▶ _Excerpt provided_
The Government have stated that they do not mean that to happen, and the amendment throws no doubt on that intention. But there is abundant authority that the Government's intentions do not control the interpretation of the Act in the courts. If Parliament does its job—and this is the only House to debate the powers in detail—it is concerned with what the powers are that are placed on the statute book. To ignore that is to treat this House as a talking shop and a club where people stroll through the Lobbies without much consideration.

Not every order under Clause 1(1)(b) will necessarily affect the working conditions of members of a fire brigade. When we considered the provision in Grand Committee, the Minister said:

    "I must make it clear—I think that I did so earlier—that directions to the fire authorities under Clause 1(1)(b) are not intended to be a direct or indirect way of affecting the employment contracts of fire brigade staff. I also gave the example that it could happen that a direction about the use of assets—the physical assets in a station—could have an impact on staff, but that is not the route by which we would seek to change the terms and conditions for staff. We have a power in Clause 1(1)(a) to do that directly—

that is a very interesting formulation—

    "so there is no reason to use an indirect route. I can tell noble Lords that we have no plans to use any orders made under Clause 1(1)(b) to affect the rights arising from contracts for work or services. It might happen, purely as an incidental side-effect of a kind of order".

▶ _Dataset content_
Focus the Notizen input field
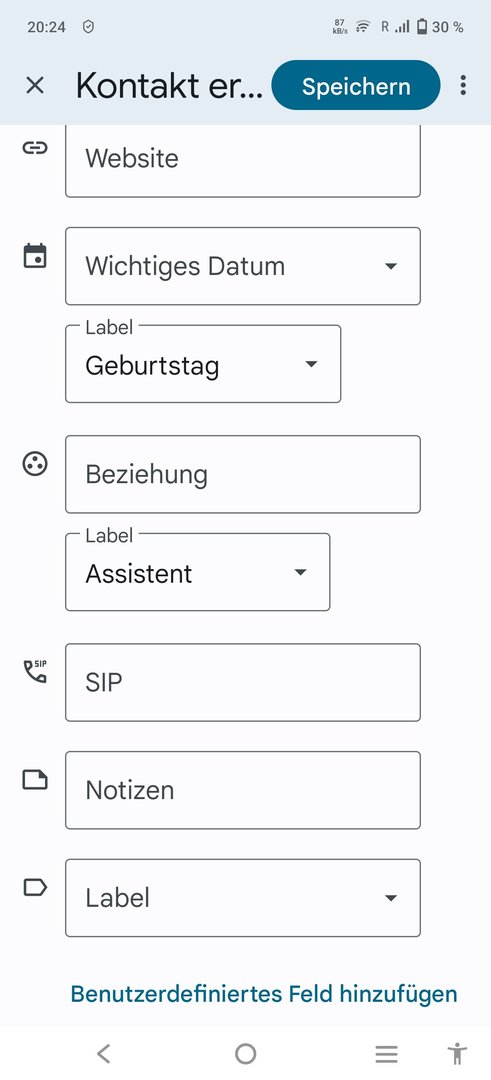This screenshot has width=491, height=1080. (242, 790)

▶ _Description of the task_
Rewrite the part of the parliamentary debate excerpt that opens with the words "The Government have" and closes with "without much consideration.", putting "Executive" wherever "Government" appears.

▶ _Result for this exercise_
The Executive have stated that they do not mean that to happen, and the amendment throws no doubt on that intention. But there is abundant authority that the Executive's intentions do not control the interpretation of the Act in the courts. If Parliament does its job—and this is the only House to debate the powers in detail—it is concerned with what the powers are that are placed on the statute book. To ignore that is to treat this House as a talking shop and a club where people stroll through the Lobbies without much consideration.